Records to process:
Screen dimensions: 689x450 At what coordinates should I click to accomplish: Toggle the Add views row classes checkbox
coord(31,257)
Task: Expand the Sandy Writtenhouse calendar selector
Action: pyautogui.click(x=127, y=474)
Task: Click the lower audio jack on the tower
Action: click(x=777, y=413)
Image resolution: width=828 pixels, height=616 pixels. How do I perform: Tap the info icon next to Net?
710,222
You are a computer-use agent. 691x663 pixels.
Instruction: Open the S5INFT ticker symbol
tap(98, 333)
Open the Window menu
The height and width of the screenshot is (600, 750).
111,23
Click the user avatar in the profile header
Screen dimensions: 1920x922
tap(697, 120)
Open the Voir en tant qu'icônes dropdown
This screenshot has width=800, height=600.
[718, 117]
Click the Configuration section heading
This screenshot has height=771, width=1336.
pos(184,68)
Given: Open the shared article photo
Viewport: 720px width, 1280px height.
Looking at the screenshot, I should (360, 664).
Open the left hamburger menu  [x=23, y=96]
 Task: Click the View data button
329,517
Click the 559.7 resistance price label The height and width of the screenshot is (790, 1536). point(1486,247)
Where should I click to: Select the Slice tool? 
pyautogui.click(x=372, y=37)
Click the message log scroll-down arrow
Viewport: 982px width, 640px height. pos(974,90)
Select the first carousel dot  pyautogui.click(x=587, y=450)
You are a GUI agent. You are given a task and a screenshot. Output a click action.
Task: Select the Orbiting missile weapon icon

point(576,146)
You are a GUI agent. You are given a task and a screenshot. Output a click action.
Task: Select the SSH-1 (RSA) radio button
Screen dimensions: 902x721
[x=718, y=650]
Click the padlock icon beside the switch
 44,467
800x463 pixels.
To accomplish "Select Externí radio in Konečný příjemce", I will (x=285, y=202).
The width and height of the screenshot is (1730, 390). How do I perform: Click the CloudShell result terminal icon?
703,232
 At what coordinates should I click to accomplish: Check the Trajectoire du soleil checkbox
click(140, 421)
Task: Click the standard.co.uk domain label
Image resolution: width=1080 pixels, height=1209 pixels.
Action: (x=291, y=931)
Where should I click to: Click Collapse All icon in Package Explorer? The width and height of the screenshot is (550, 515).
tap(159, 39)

Your objective:
Could you edit all the entries above, swapping "checkbox" for "tickbox" and leaving everything else unchanged?

Full answer:
Screen dimensions: 689x450 At what coordinates should I click to accomplish: Toggle the Add views row classes tickbox
coord(31,257)
Task: Expand the Sandy Writtenhouse calendar selector
Action: pyautogui.click(x=127, y=474)
Task: Click the lower audio jack on the tower
Action: click(x=777, y=413)
Image resolution: width=828 pixels, height=616 pixels. How do I perform: Tap the info icon next to Net?
710,222
You are a computer-use agent. 691x663 pixels.
Instruction: Open the S5INFT ticker symbol
tap(98, 333)
Open the Window menu
The height and width of the screenshot is (600, 750).
111,23
Click the user avatar in the profile header
Screen dimensions: 1920x922
tap(697, 120)
Open the Voir en tant qu'icônes dropdown
This screenshot has width=800, height=600.
[718, 117]
Click the Configuration section heading
This screenshot has height=771, width=1336.
pos(184,68)
Given: Open the shared article photo
Viewport: 720px width, 1280px height.
Looking at the screenshot, I should (360, 664).
Open the left hamburger menu  [x=23, y=96]
 Task: Click the View data button
329,517
Click the 559.7 resistance price label The height and width of the screenshot is (790, 1536). point(1486,247)
Where should I click to: Select the Slice tool? 
pyautogui.click(x=372, y=37)
Click the message log scroll-down arrow
Viewport: 982px width, 640px height. pos(974,90)
Select the first carousel dot  pyautogui.click(x=587, y=450)
You are a GUI agent. You are given a task and a screenshot. Output a click action.
Task: Select the Orbiting missile weapon icon

point(576,146)
You are a GUI agent. You are given a task and a screenshot. Output a click action.
Task: Select the SSH-1 (RSA) radio button
Screen dimensions: 902x721
[x=718, y=650]
Click the padlock icon beside the switch
 44,467
800x463 pixels.
To accomplish "Select Externí radio in Konečný příjemce", I will (x=285, y=202).
The width and height of the screenshot is (1730, 390). How do I perform: Click the CloudShell result terminal icon?
703,232
 At what coordinates should I click to accomplish: Check the Trajectoire du soleil tickbox
click(140, 421)
Task: Click the standard.co.uk domain label
Image resolution: width=1080 pixels, height=1209 pixels.
Action: (x=291, y=931)
Where should I click to: Click Collapse All icon in Package Explorer? The width and height of the screenshot is (550, 515).
tap(159, 39)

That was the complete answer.